Information shown:
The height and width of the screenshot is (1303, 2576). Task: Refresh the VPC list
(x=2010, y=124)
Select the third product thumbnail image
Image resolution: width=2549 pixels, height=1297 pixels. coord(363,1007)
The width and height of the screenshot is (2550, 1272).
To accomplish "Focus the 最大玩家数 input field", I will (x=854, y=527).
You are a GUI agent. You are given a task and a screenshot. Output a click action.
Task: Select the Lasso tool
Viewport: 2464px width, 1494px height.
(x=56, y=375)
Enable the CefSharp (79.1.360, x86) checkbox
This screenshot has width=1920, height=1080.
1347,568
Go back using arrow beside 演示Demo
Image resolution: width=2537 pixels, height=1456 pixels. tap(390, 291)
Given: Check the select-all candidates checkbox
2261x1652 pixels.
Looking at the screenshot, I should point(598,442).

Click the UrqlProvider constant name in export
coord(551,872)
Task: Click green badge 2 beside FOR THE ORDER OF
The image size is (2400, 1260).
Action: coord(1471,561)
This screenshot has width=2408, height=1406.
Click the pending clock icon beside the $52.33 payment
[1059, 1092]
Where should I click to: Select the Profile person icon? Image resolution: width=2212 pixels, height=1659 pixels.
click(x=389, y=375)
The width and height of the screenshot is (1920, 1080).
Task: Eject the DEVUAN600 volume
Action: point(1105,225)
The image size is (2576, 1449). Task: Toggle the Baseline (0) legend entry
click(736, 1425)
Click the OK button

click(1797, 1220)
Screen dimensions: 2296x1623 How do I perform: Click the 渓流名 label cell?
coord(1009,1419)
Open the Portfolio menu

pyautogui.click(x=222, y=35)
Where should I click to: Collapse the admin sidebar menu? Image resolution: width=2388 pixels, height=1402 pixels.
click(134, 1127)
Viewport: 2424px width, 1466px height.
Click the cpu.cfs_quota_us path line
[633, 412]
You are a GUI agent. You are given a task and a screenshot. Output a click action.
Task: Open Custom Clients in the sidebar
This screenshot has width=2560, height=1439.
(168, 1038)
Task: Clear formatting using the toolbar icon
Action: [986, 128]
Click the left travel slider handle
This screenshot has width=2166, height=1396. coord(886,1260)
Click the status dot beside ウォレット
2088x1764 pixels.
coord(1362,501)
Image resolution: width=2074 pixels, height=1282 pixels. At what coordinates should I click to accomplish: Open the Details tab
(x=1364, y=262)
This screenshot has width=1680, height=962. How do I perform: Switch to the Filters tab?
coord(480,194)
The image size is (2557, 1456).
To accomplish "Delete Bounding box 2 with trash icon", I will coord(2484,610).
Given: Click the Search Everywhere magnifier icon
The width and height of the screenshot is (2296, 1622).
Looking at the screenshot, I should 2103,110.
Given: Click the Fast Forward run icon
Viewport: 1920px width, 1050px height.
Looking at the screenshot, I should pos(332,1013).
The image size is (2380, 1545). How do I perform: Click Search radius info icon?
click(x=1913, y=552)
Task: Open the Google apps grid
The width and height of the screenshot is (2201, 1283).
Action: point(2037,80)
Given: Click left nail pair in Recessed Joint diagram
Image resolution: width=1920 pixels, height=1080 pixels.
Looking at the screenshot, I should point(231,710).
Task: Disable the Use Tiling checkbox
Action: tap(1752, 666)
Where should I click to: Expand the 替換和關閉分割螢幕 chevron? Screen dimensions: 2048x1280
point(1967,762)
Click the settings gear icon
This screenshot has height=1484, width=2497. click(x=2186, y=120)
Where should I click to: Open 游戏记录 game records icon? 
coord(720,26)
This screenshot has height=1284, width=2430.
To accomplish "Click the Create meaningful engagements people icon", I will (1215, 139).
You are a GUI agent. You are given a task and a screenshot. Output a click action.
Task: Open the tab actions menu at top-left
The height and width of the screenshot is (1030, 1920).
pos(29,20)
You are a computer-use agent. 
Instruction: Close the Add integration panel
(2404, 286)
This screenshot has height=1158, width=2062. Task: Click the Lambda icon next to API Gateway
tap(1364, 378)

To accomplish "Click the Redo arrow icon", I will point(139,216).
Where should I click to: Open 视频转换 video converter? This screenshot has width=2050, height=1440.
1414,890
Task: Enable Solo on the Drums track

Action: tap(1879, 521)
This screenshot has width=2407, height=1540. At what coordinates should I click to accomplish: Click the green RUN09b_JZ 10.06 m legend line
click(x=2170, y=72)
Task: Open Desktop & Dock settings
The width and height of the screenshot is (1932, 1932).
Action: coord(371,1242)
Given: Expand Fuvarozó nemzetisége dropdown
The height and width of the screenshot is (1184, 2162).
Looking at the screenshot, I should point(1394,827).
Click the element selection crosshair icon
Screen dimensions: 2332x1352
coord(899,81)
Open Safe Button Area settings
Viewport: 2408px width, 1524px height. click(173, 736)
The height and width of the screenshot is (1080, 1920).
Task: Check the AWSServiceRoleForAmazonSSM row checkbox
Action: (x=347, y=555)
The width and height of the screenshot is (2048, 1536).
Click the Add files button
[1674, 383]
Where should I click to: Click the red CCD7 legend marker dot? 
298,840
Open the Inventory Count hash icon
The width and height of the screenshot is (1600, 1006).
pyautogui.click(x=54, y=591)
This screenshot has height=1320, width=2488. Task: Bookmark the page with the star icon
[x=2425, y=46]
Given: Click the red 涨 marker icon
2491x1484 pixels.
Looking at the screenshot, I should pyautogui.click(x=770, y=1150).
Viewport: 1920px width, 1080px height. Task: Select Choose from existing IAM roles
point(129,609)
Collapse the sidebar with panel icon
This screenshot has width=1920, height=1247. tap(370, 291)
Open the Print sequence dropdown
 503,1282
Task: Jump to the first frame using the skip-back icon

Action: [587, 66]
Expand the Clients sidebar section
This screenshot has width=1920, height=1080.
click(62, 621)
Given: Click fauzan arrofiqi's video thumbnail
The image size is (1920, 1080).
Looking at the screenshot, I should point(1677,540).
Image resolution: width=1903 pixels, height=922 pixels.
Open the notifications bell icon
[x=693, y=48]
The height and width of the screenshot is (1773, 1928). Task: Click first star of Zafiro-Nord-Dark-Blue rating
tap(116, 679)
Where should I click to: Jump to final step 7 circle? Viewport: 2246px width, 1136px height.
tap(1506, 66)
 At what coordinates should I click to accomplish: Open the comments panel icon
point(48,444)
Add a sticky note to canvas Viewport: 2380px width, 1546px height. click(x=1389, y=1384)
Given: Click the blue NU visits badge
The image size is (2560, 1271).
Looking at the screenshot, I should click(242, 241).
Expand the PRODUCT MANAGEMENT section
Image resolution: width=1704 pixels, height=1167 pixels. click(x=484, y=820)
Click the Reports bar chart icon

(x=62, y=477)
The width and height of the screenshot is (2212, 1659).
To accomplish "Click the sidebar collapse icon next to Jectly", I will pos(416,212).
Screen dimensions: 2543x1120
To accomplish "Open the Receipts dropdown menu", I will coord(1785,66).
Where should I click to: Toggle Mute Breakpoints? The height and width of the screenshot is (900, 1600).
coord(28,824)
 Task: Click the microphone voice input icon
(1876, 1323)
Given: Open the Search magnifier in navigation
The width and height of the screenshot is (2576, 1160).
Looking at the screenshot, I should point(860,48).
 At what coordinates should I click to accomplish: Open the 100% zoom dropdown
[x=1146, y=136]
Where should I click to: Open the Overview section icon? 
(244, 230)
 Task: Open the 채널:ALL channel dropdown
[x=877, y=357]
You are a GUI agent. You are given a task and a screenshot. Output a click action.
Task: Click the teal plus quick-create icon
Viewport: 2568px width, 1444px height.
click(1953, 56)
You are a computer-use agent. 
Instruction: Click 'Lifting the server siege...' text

Task to complete:
From the listing, copy every line where the string "will" appears.

Exercise result:
To accomplish "Focus the 最大玩家数 input field", I will (x=854, y=527).
To accomplish "Delete Bounding box 2 with trash icon", I will coord(2484,610).
To accomplish "Click the Create meaningful engagements people icon", I will (1215, 139).
To accomplish "Click the Redo arrow icon", I will point(139,216).
To accomplish "Click the sidebar collapse icon next to Jectly", I will pos(416,212).
To accomplish "Open the Receipts dropdown menu", I will coord(1785,66).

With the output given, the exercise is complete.